Software such as Lightning Bolt’s has been found to be particularly helpful for scheduling during the traditional September to December busy season for hospitals and for the seven-days-on, seven-days-off 12-hours-a-day nature of hospitalist physicians’ work.

“It individualizes the way doctors want to work because they are not all the same,” Vajracharya said. “Some prefer night shifts, some want to avoid nights altogether. Some can’t work weekends, some can only work weekends. How do you keep track of everyone’s needs? It’s super hard.”

Romil Chadha, MD, said these problems were happening with the hospitalists division he led at the University of Kentucky HealthCare system, which had tripled in size in less than six years going from a roster of 18 physicians to 52 hospitalist physicians and 14 nurse providers and physician assistants.

“Not getting enough time off or not getting requested time off was one of the biggest factors of why people got upset or why morale was down,” said Chadha, medical director of the system’s telemetry and observation units. “We were seeing signs of fatigue.”

“Not getting enough time off or not getting requested time off was one of the biggest factors of why people got upset or why morale was down”

This was particularly true when some physicians wound up working 12-hour shifts for 14 days in a row. Chadha said he used to receive five to 10 scheduling complaints a quarter, but he recently celebrated a complaint-free quarter, for which he gives credit to Lightning Bolt.

In addition to scheduling, however, the University of Kentucky hospitalists also recently sought to combat burnout with a “Mission, Vision, Values” group exercise in which three main problems were addressed.

First, clinical efficiency and effectiveness were addressed, and a process was set up to disseminate knowledge and to have the group’s “super performers” serve as mentors to new physicians or those who were struggling.

Second, they looked at how to enhance its mission as an academic medical center or, as Chadha put it, “how do we develop junior faculty to be the person they want to be?” To this end, they developed pathways for senior members to mentor new staff in establishing themselves as future administrative leaders, researchers or top clinical teachers.

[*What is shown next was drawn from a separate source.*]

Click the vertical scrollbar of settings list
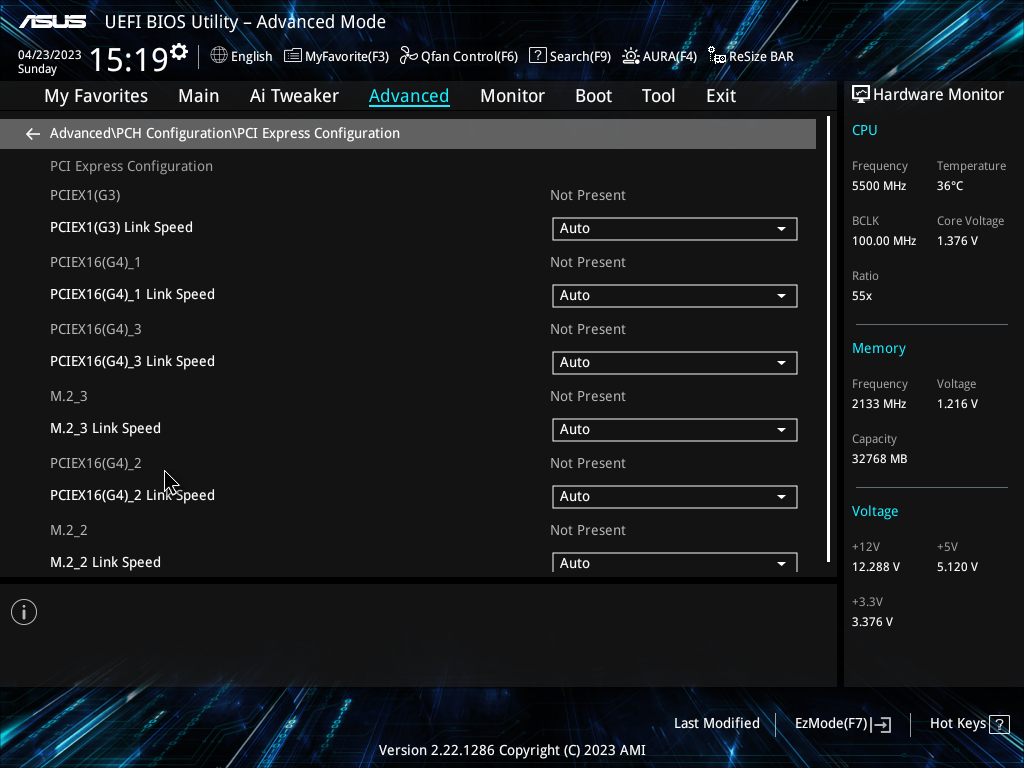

And third, like Mayo, they created ways to get to know each other in a way that enhanced the work-life balance.

“When we were an 18-physician group practice, we knew everyone,” Chadha said. “We knew their spouses, and we knew their culture and their background.”

Now, once-a-month offsite gatherings are held in which the group and their families meet. The events can be indoors or outdoors, at physicians’ homes or at a restaurant.

“The idea is to create collegiality outside the hospital,” Chadha said. “These are activities designed to increase enjoyment and decrease burnout.”

Sinsky said another path being taken to reduce burnout is a new focus on physician health and wellness. This includes making efforts to eat better, sleep and exercise more, quit smoking and reduce stress. It also includes the recognition that these activities alone cannot prevent burnout.

“My observation is that about 80 percent of burnout is related to system factors and about 20 percent to individual factors,” Sinsky said. “Important as it is, there is no amount of yoga that will compensate for having to do two hours of EHR work after the kids go to bed.”

The nature of the problem makes her both optimistic and troubled at the same time.

“The practice of medicine is inherently meaningful,” she said. “So it’s bothersome that the rate of burnout is almost twice as high as the general population.”